Images of the afterlife also exist in multiple contexts. For example, the bosom of Abraham can signify both the intermediate state and the Kingdom, the paradisiacal glory after the Last Judgment. This is certainly due to the ambiguity of the texts, in which what the Kingdom looks like is, most often, not specified or even mentioned. But it also is a conscious choice meant to reflect continuity from the intermediate to the final state. What the righteous got a foretaste of, they enjoy fully with their bodies after the Last Judgment.96 Hades too is often represented in the same way. The pagan figure that grasps the souls greedily in the margins of psalters reappears in scenes of the Last Judgment receiving the damned (see Figure 20). But Hades, that is, the intermediate state, was also conceived as a personal and isolating experience. Abraham is surrounded by souls, but the rich man remains by himself, as do the souls in the Theodore Psalter and Dionysiou 65 (see Figures 10 and 11). Here the image seeks an immediate connection with the viewer, who can identify himself with the distressed soul, but the isolation enhances the idea of the terrible suffering. In contrast with paradise, where the joy is shared, Hades does not afford any such comfort.
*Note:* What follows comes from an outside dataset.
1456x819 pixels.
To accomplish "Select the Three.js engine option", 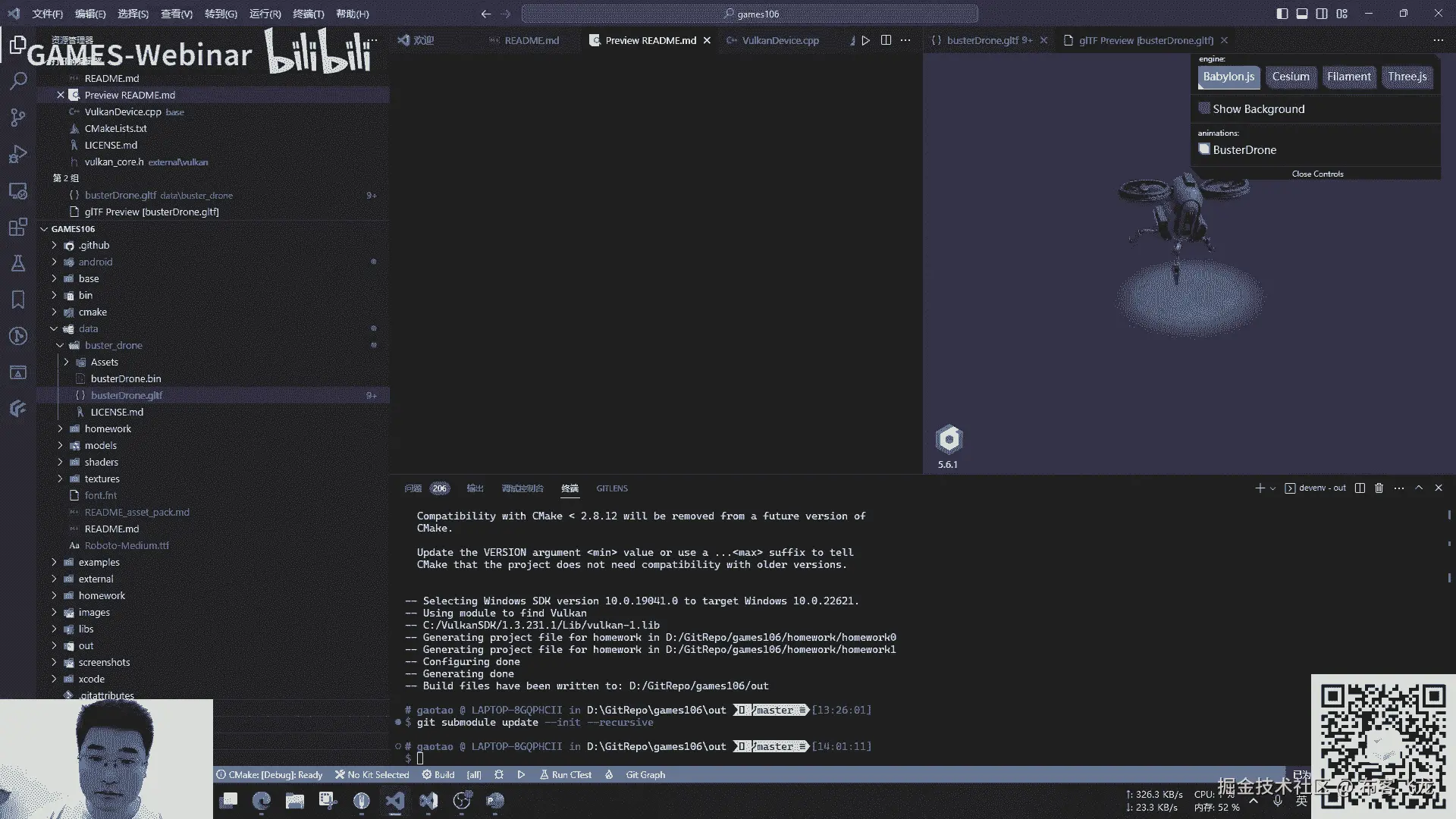I will (1407, 77).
And yet, despite the variations and the peculiarities, these images do tell a common story, one representative of what the Byzantines – or at least some of them – thought happened after death. Paradise can take many forms, but it is, in the end, the place of divine contentment, whose inhabitants receive a foretaste of the blessings to come. Hades, be it a furnace or a cave, is a place of terrible punishment. The Byzantines never quite agreed on the details, but then the details, however divergent, amount to essentially the same concepts.